**WHAT IS ASKED**
Can you copy out each of the entries below word for word, leaving out the pictures?

**PROVIDED DATA**
━━━━━━━━━━━━━━━━

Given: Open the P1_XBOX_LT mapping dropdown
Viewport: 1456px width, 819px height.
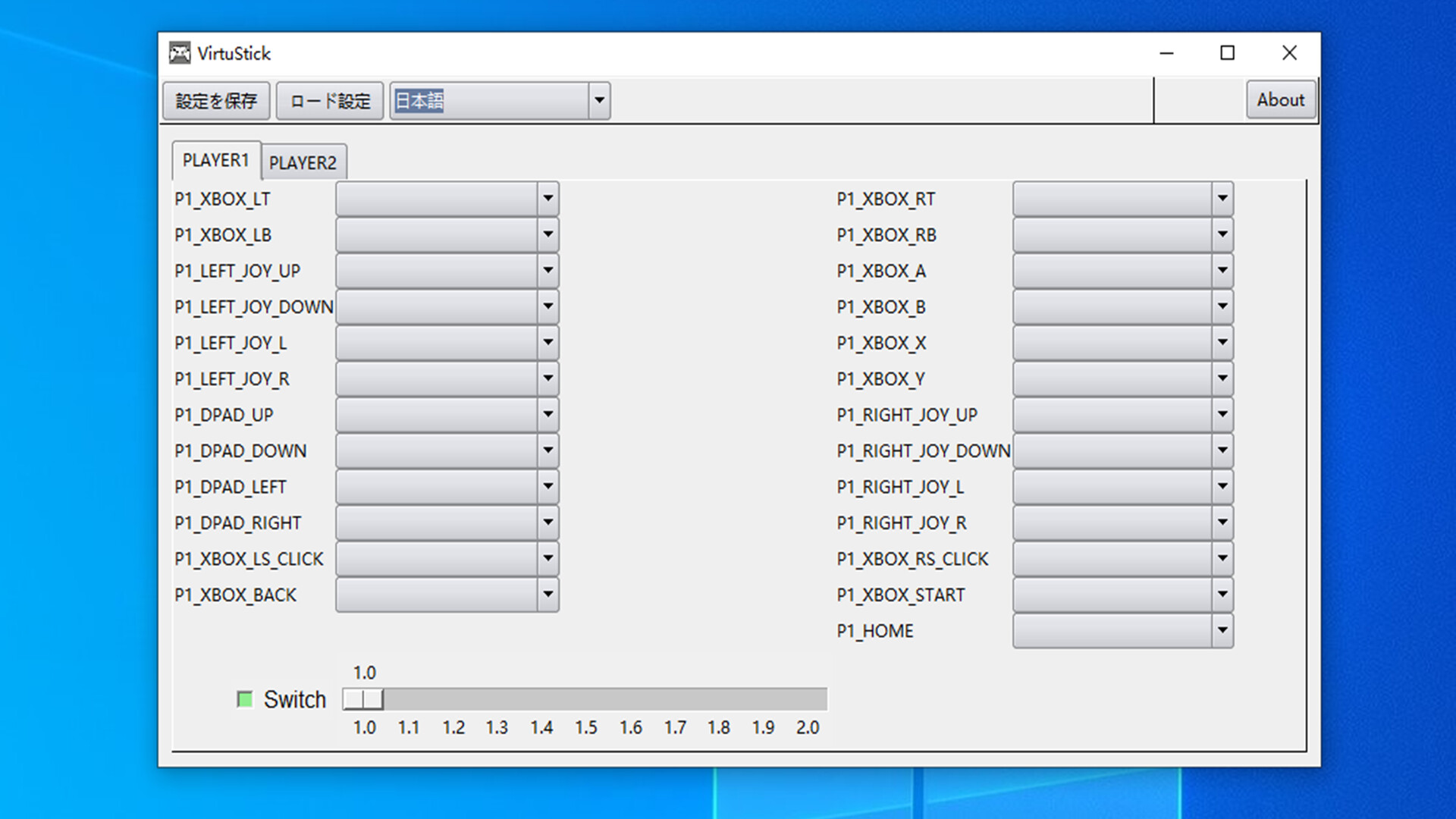Looking at the screenshot, I should click(548, 198).

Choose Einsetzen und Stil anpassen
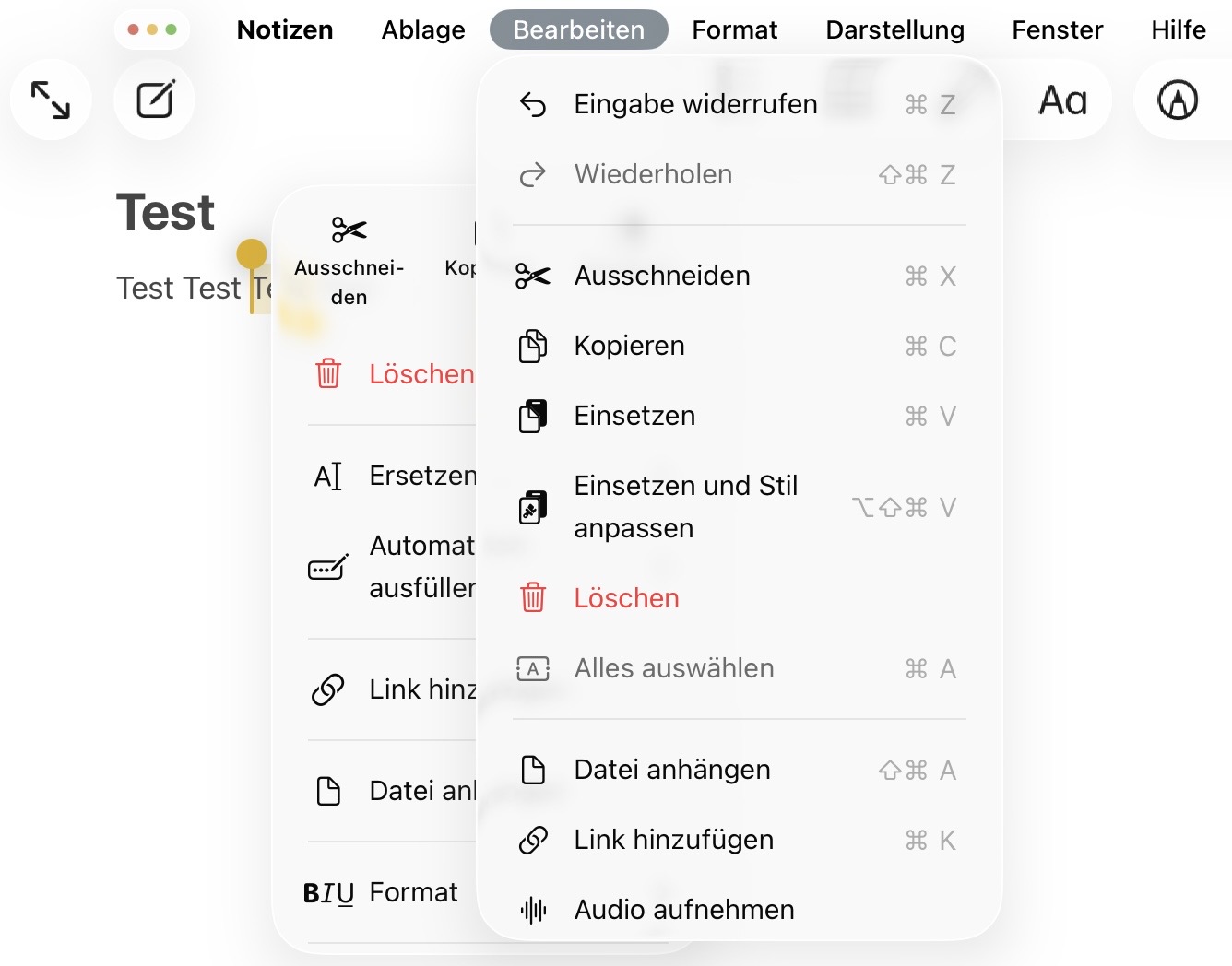click(x=685, y=507)
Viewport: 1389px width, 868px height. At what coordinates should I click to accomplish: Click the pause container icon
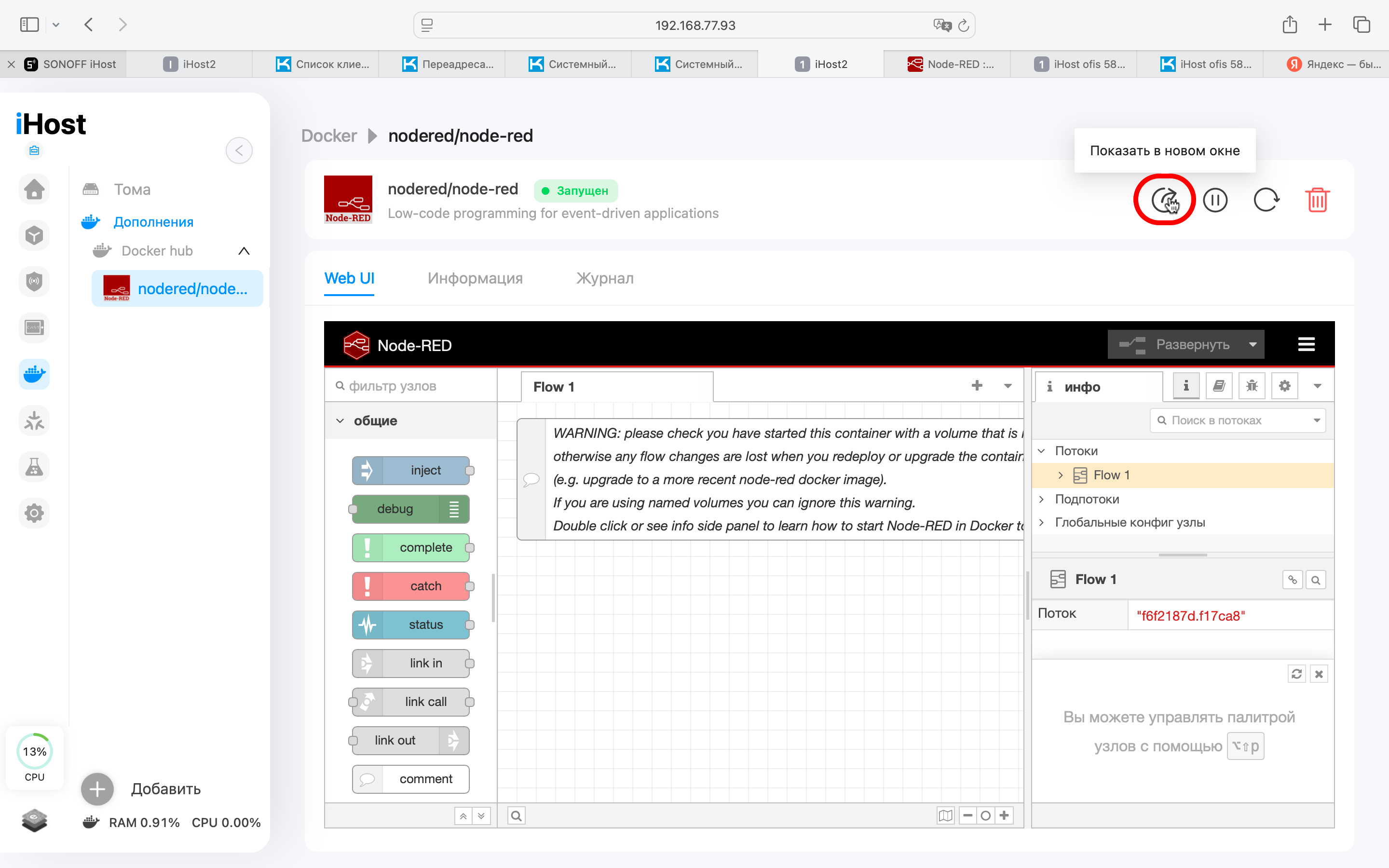click(1215, 200)
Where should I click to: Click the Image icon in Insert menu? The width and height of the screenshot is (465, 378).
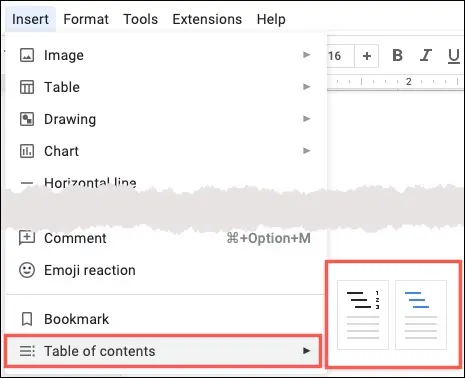[27, 55]
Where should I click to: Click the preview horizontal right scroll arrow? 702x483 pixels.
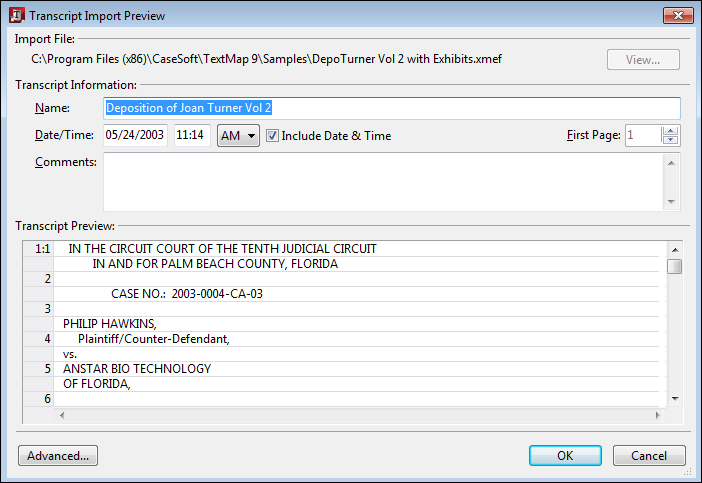click(657, 415)
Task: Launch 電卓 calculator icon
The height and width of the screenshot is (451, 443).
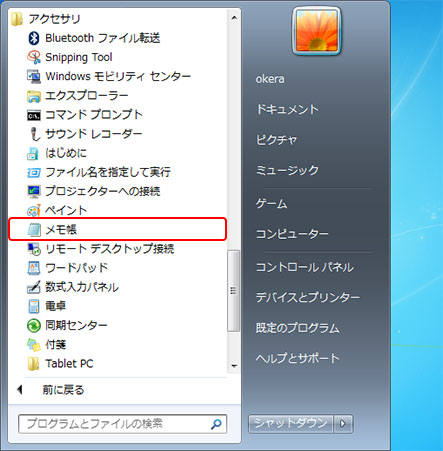Action: (x=34, y=306)
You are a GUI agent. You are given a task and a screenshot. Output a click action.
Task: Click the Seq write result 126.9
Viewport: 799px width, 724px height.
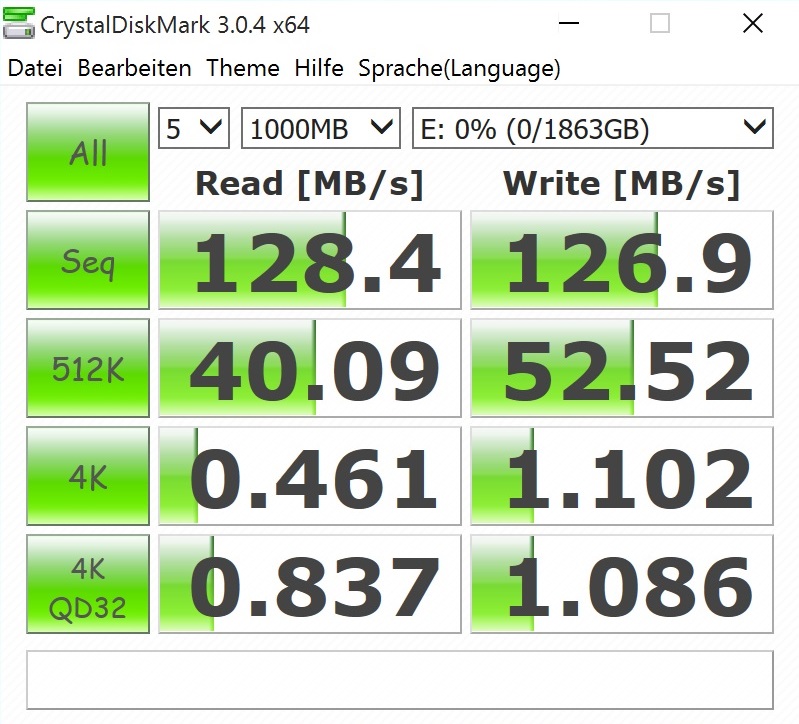coord(622,262)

━━━━━━━━━━━━━━━━

**TASK OUTPUT**
Given: Open the P1_XBOX_LT mapping dropdown
Viewport: 1456px width, 819px height.
Looking at the screenshot, I should click(548, 198).

Choose Einsetzen und Stil anpassen
click(x=685, y=507)
Viewport: 1389px width, 868px height. At what coordinates should I click to accomplish: Click the pause container icon
click(1215, 200)
Where should I click to: Click the Image icon in Insert menu? The width and height of the screenshot is (465, 378).
[27, 55]
Where should I click to: Click the preview horizontal right scroll arrow? 702x483 pixels.
click(657, 415)
Task: Launch 電卓 calculator icon
The height and width of the screenshot is (451, 443).
Action: (x=34, y=306)
You are a GUI agent. You are given a task and a screenshot. Output a click action.
Task: Click the Seq write result 126.9
Viewport: 799px width, 724px height.
coord(622,262)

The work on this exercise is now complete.